Kinko said:Milk kefir disagrees with some people especially if they take too much. Also it is important to take kefir after a meal, not before or during or with a meal, but after a meal and with nothing else. It is best taken in the morning. Two cups per day, max.
It is better to learn proper food combonations to allow the body and the stomach in particular to create its own enzymes.
You know how here in America we have food buffets with thousands of ingredients? Well watch the ingredients overweight people select. They pile up a plate with twenty different foods. That means their digestive systems are more like toxic and putrified globs of undigested proteins. Think of how if you leave an uncooked steak out it gets maggots and putrefies.

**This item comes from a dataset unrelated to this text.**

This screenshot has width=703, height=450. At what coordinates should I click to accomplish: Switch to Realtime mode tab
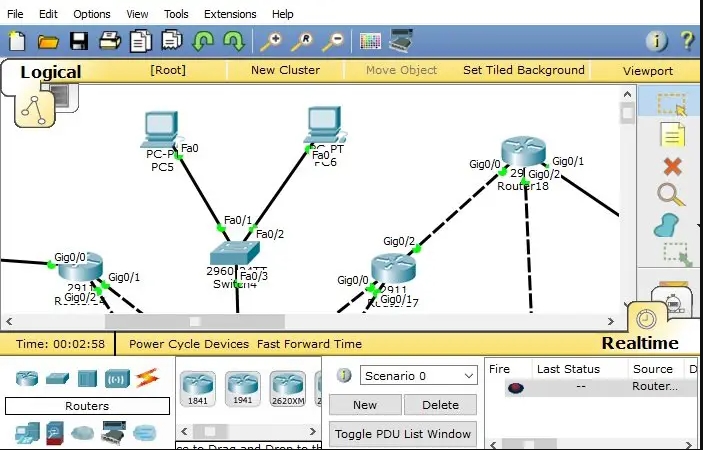(639, 343)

Our digestive systems are basically designed to digest one ingredient at a time, per meal. Example: veggies for breakfast, nuts for lunch, fish for dinner. Try it, you will notice your body feels better. The less ingredients the better.
Another huge mistake people at buffets do is they eat a meal and then eat a dessert. If you really need to eat sweets like that, make a whole meal out of it. Just eat desserts as a meal. The less you confuse your stomach with complex mixtures of ingredients the better.

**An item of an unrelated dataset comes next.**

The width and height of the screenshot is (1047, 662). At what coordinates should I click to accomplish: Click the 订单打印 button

Your stomach has different enzymes for different food categories but if you mix foods incorrectly the enzymes get confused and they incorrectly digest foods, even healthy wholesome foods. So proteins should not be mixed in one meal with sugars, sugars should not be mixed with starches. Starches should not mix the same time with proteins.
These are just a few basic rules. We are not really supposed to take "pro biotics" or "anti biotics" either.

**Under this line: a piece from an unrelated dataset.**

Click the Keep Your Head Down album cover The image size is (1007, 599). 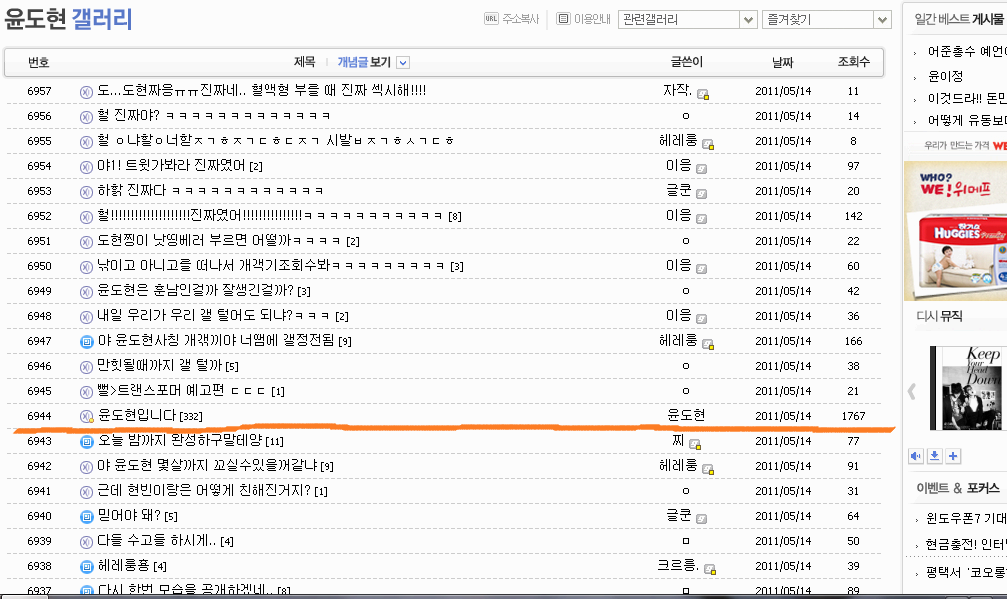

Do you have any hard evidence/links for any of this? Overall, there's good evidence that a balanced diet is healthy. Seems impractical to have one meat meal, one fruit meal, another for nuts, then pasta, and then a meal of all vegetables. I'll confess to being a bit skeptical that any of what you just wrote came from hard evidence in the form of a randomized controlled trial, and you included a lot of strong assertions in there.